Although there's no reciprocal agreement with MI, your contractors license should serve as proof of experience to take and of course pay for the CA C-10 Contractor's Exam and license. You'll also need to post a $10K bond.
#69134 - 08/29/0608:08 PMRe: licensing reciprocity among states
Thanks for the info guys, I appreciate it. I've been curious about this since I met a union journeyman from Ohio. His license is issued by the local union hall, not the state. He travels all over the country, signs the book at the hall, and gets a job fairly quickly. He just goes wherever the work is.
#69135 - 08/30/0607:25 AMRe: licensing reciprocity among states
Joe- Lots of that goes on but, as I'm sure you know, his "license" is no good here in Michigan. Even if it were a state issued license, we have no reciprocity with any other states (which is pretty much why nobody else honors ours). So if he doesn't hold an apprentice registration, a journeyman's license, or a master's license he can't legally work here.
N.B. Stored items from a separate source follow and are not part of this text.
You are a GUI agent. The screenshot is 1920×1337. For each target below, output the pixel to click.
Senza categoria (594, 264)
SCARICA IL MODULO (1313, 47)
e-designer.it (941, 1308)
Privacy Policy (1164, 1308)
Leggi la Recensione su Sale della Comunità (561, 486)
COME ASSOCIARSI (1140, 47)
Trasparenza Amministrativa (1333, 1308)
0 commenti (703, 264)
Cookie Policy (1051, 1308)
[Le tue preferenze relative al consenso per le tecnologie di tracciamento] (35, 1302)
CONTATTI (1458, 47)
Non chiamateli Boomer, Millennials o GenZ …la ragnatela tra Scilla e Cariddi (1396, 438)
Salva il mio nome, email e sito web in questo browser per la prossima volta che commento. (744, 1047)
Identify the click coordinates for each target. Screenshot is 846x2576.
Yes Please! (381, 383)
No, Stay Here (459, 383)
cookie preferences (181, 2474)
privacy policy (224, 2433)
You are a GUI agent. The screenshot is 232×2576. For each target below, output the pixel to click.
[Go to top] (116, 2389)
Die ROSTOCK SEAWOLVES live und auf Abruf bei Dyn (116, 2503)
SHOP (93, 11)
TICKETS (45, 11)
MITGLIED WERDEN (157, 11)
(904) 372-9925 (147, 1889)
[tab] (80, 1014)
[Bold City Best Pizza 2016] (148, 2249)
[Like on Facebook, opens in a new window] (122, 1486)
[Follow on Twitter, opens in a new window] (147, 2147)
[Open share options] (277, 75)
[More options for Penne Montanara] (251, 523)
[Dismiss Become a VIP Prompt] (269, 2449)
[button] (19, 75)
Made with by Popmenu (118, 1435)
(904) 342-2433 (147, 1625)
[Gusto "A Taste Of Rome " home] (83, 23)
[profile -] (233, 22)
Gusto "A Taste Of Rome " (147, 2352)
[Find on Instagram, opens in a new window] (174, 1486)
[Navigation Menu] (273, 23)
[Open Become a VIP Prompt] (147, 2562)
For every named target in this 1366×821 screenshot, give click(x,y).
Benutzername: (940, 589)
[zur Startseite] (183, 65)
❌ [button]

Some states don't require all of the electricians on the job to be licensed. The contractor's license covers all of the employees.
#69136 - 08/30/0605:52 PMRe: licensing reciprocity among states
We're talking about apples and oranges. Your friend from Ohio cannot come to work for a contractor in California without first passing the California Journeyman's Certification. There is no reciprocity, and he will not get a job through the IBEW in CA until he gets it. This is a totally separate thing from a Contractor's License here. There are quite a few threads here on the forum about the Journeyman's Cert.